▶ **Task to complete**: Return the rows between the line holding "This screenshot has width=1302, height=764." and the line holding "[x=367, y=335]", inclusive, word for word. Leave the pictures out of your answer.

▶ **Available data**:
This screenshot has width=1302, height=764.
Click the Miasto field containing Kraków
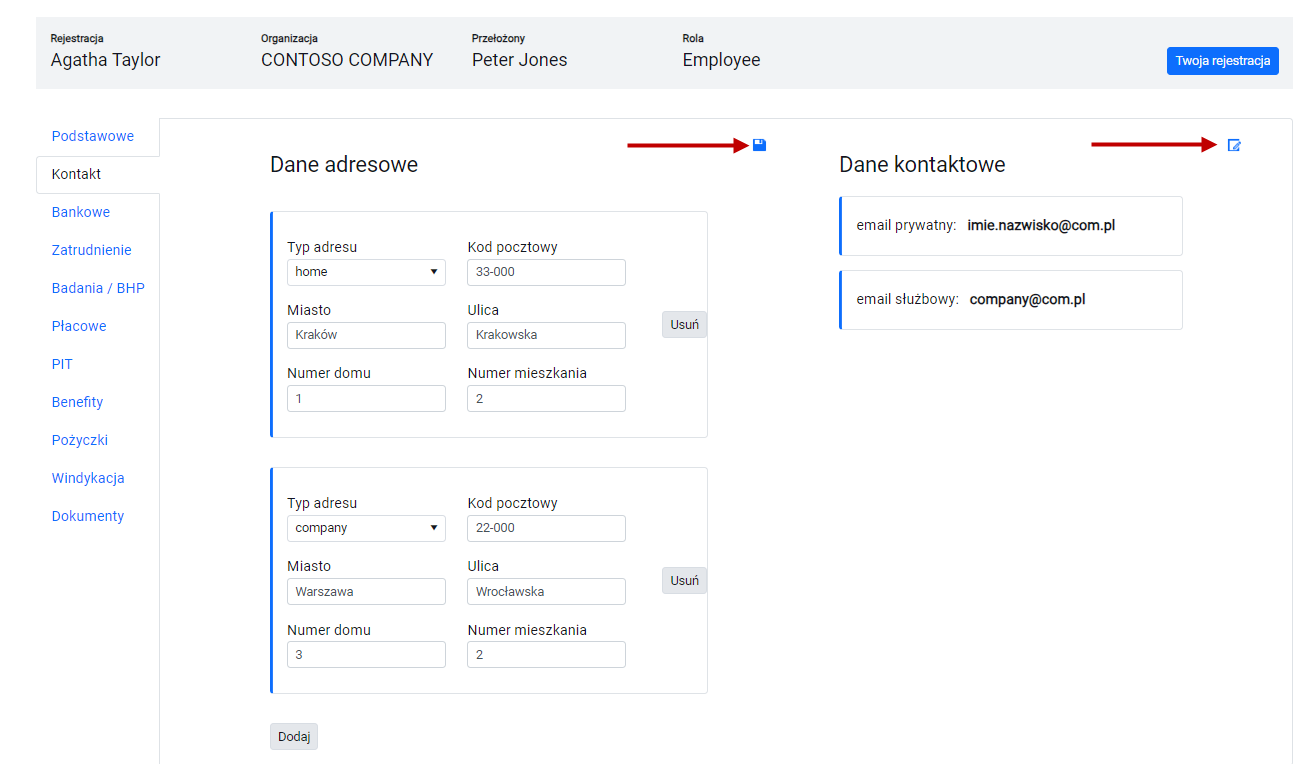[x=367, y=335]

---

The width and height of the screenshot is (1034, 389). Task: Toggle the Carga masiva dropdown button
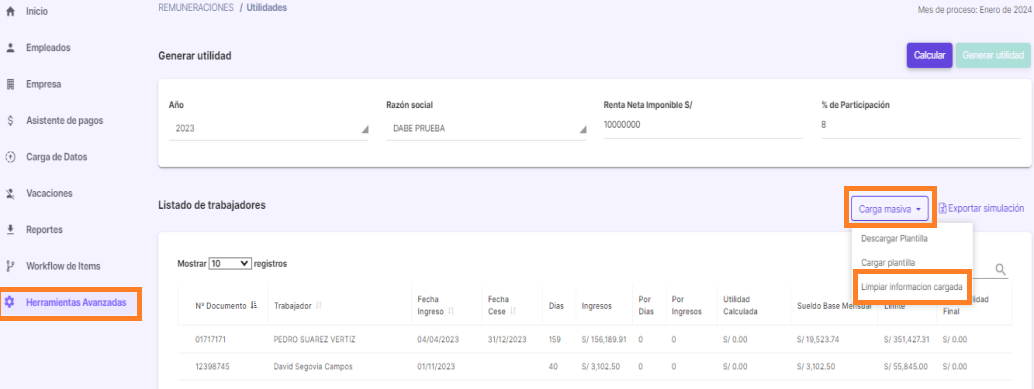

...

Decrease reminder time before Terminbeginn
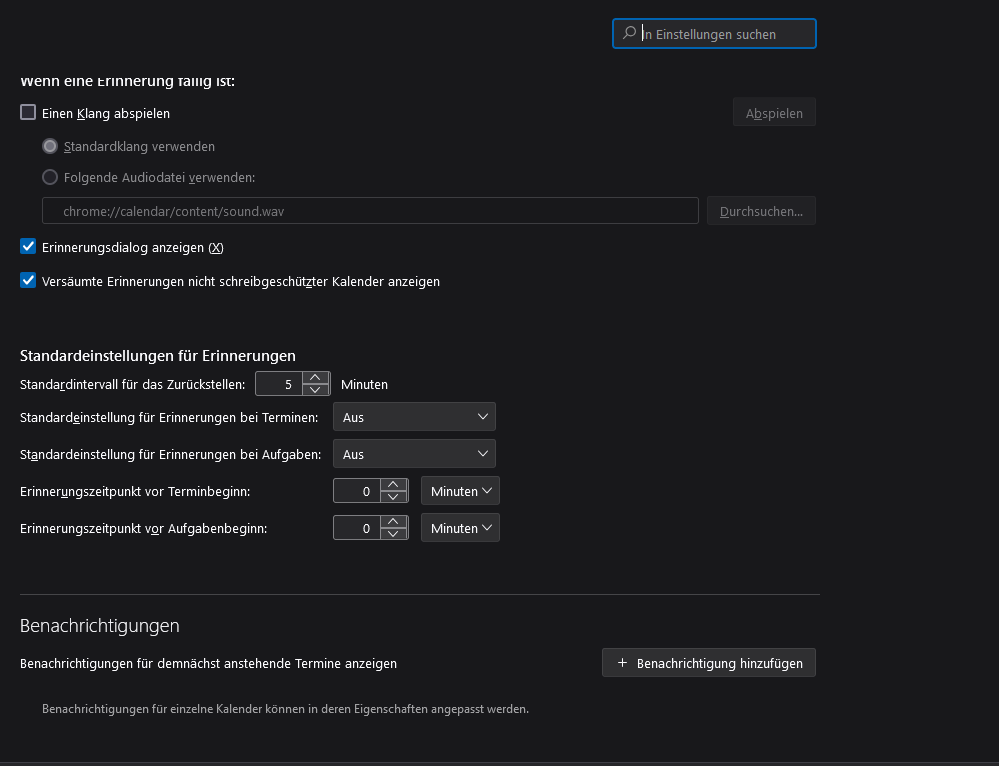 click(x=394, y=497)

▶ **Written response**:
This screenshot has width=1302, height=764.
Click the Miasto field containing Kraków
[x=367, y=335]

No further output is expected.